Mi interrogo sui motivi di questa decisione così caustica e impersonale, accompagnata quasi con disprezzo dallo smantellamento meticoloso di ogni segno di presenza valdese nel carcere. Da dove partivano questi ordini eseguiti a puntino? Ripercorrendo le varie fasi del lavoro in carcere, mi rendo conto che sin dall'inizio il cammino solitario è stato controcorrente e in salita. Evidentemente hanno trovato la goccia impercettibile che ha permesso loro di far traboccare il vaso, il pretesto formale e tanto atteso per chiudere questo breve capitolo di rispetto delle diversità e della fede personale sul piano della laicità. Il poco tempo all'aria aperta concesso ai carcerati coincideva in parte con l'orario del culto e non ha favorito la partecipazione agli incontri durante le ultime settimane di sole. Di questa parziale defezione hanno approfittato forse le autorità. Inoltre, ho dimostrato amicizia e ospitato in casa i familiari e amici di un detenuto "politico" ritenuto pericoloso. Questo sabato ci sarà una manifestazione pacifica di compagni anarchici davanti al carcere; la direzione ha sospeso le visite dei familiari per quel giorno.

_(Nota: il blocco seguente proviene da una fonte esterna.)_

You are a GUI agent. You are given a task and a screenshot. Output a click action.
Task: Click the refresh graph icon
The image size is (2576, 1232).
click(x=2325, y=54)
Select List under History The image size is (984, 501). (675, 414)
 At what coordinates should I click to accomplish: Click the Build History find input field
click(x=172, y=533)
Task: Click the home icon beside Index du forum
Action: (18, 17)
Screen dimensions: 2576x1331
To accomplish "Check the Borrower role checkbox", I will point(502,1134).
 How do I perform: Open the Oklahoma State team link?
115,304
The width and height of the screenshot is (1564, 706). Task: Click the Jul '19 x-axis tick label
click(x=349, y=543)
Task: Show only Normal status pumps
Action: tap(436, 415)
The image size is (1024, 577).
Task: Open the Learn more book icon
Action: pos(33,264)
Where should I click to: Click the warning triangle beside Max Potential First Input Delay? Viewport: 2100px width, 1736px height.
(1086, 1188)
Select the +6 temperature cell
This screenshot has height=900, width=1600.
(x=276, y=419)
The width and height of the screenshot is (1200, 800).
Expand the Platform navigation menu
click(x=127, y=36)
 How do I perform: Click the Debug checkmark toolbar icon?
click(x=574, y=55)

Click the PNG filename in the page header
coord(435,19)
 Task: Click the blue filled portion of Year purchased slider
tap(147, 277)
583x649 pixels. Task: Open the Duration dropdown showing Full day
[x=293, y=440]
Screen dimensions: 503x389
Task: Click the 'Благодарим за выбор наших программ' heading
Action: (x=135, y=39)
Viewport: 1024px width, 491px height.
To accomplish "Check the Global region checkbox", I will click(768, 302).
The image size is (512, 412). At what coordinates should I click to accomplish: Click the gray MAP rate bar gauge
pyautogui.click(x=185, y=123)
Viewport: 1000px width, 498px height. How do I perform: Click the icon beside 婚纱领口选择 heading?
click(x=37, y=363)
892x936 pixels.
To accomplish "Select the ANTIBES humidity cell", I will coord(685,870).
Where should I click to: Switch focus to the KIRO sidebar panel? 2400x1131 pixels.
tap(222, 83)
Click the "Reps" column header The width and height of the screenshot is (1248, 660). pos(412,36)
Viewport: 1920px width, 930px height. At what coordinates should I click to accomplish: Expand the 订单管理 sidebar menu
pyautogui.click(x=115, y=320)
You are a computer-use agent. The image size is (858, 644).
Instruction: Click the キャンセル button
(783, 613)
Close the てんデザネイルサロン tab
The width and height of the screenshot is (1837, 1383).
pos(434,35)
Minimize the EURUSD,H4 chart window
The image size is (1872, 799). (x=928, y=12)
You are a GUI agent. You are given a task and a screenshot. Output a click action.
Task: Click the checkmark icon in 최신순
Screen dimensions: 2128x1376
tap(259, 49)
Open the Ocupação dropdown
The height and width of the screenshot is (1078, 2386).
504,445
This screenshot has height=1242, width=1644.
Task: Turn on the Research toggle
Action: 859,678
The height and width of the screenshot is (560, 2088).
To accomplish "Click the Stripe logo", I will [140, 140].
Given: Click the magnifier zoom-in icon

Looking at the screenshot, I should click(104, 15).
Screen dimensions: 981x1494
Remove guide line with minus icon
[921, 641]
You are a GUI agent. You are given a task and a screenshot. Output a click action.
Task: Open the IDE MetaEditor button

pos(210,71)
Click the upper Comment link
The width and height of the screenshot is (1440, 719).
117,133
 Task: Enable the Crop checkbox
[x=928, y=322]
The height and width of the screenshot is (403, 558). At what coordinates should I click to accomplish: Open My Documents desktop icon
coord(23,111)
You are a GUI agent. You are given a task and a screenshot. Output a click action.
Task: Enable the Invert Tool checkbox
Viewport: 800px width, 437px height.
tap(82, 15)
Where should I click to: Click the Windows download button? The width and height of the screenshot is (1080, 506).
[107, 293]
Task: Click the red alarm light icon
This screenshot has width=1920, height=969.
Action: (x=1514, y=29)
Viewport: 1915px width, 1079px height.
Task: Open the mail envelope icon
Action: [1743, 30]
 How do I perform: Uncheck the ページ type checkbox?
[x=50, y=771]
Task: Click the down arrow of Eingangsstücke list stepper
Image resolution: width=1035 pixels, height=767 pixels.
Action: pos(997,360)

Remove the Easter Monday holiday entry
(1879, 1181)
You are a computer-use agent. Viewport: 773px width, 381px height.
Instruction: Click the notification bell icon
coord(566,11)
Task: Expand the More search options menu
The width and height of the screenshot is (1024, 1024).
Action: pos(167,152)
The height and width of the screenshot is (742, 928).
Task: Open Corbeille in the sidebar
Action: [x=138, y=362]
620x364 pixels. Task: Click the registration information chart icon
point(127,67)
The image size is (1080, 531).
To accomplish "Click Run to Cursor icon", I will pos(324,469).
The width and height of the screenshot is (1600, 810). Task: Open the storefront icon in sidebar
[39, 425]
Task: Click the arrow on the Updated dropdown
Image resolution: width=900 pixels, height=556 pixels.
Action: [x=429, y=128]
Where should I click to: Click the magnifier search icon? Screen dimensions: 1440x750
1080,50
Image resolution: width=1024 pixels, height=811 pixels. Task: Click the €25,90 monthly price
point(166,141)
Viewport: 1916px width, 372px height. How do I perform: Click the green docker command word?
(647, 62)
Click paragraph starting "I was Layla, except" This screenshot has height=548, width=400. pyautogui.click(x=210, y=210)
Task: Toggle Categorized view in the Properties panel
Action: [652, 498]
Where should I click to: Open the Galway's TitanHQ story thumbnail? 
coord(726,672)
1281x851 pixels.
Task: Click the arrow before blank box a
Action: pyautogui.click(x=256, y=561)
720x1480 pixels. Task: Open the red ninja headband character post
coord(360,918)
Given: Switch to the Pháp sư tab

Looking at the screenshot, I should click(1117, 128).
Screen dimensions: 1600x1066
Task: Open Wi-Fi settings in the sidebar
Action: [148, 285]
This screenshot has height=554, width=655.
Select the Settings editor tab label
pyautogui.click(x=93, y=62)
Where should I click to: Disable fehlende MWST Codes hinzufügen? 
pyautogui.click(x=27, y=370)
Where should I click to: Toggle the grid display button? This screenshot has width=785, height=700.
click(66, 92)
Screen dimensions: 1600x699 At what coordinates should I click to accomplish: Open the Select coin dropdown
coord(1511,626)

Tranne qualche eccezione, non ho goduto dell'empatia né della solidarietà degli agenti, degli assistenti sociali ed educatori, i quali mi hanno percepito come elemento spurio, sospetto e tenuto a distanza come straniero di seconda classe. Non avendo chiesto favori al cappellano, non ho goduto di appoggi clericali. Ho inevitabilmente stretto amicizie con molti detenuti, con i quali ho pregato, cantato, spezzato il pane della Comunione, parlato di fede, di politica, di religione, di dignità e di società … e che soprattutto ho ascoltato. Non che abbia mai preteso privilegi o ossequi. Avrei voluto semplicemente essere accolto dall'istituzione carceraria "laica" come un qualsiasi operatore sociale, volontario, psicologo, educatore, che fa con entusiasmo il proprio lavoro senza pretese di superiorità o di mediazione religiosa. Certo, non ho chiesto i privilegi davvero spropositati di cui gode il clero cattolico italiano, e non solo nel carcere. Mi sarebbe bastata la consapevolezza di essere accolto in carcere come cittadino laico e responsabile con un mandato pastorale rivolto a chi, essendo debitamente informato, ne faccia richiesta. In fondo, a noi valdesi sarebbe sufficiente poter lavorare sul territorio entro il quadro istituzionale, nel rispetto degli spazi riconosciuti e accanto ad altri spazi, per creare luoghi (oggi più che mai rari soprattutto nel carcere) di confronto, di ascolto, di celebrazione della Parola e di condivisione dell'Evangelo della liberazione - un annuncio che forse, almeno a Biella, stava diventando eccessivamente rischioso e che andava fermato in tempo. Ma la storia non finisce qui.